» **MATERIAL PROVIDED**
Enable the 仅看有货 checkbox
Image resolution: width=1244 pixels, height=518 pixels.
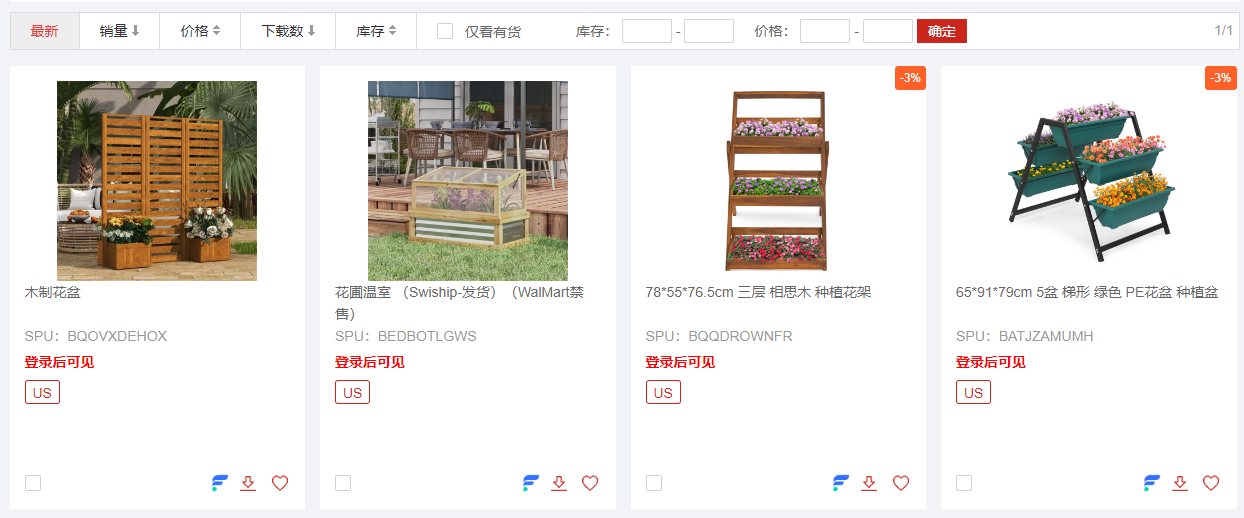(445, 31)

* * *

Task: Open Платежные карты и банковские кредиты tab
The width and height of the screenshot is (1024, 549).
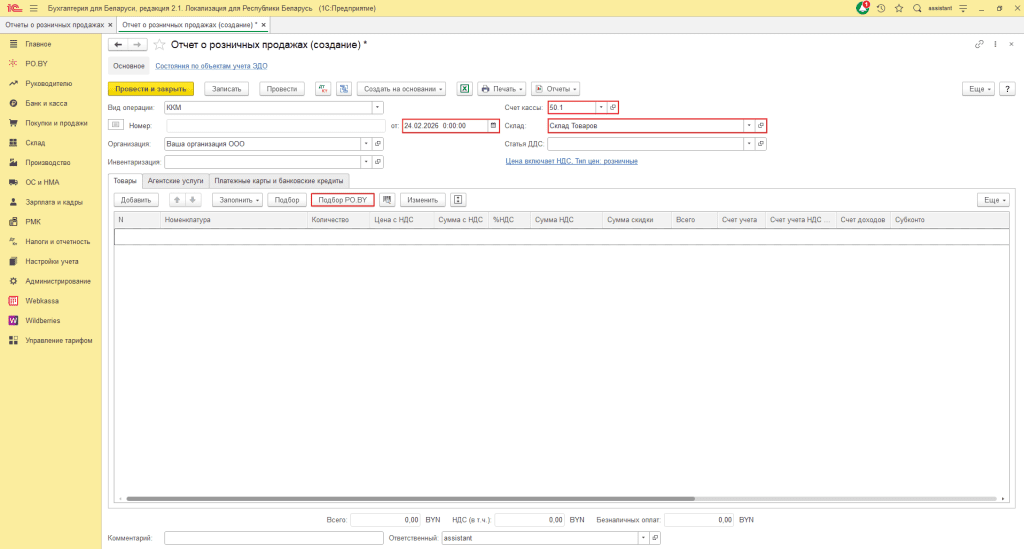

» **EXERCISE DIRECTIONS**
Of the lines above, output exactly those from the line bearing "Task: Open Платежные" through the line bearing "The width and", inclusive.

» **OUTPUT OF THE TASK**
Task: Open Платежные карты и банковские кредиты tab
The width and height of the screenshot is (1024, 549).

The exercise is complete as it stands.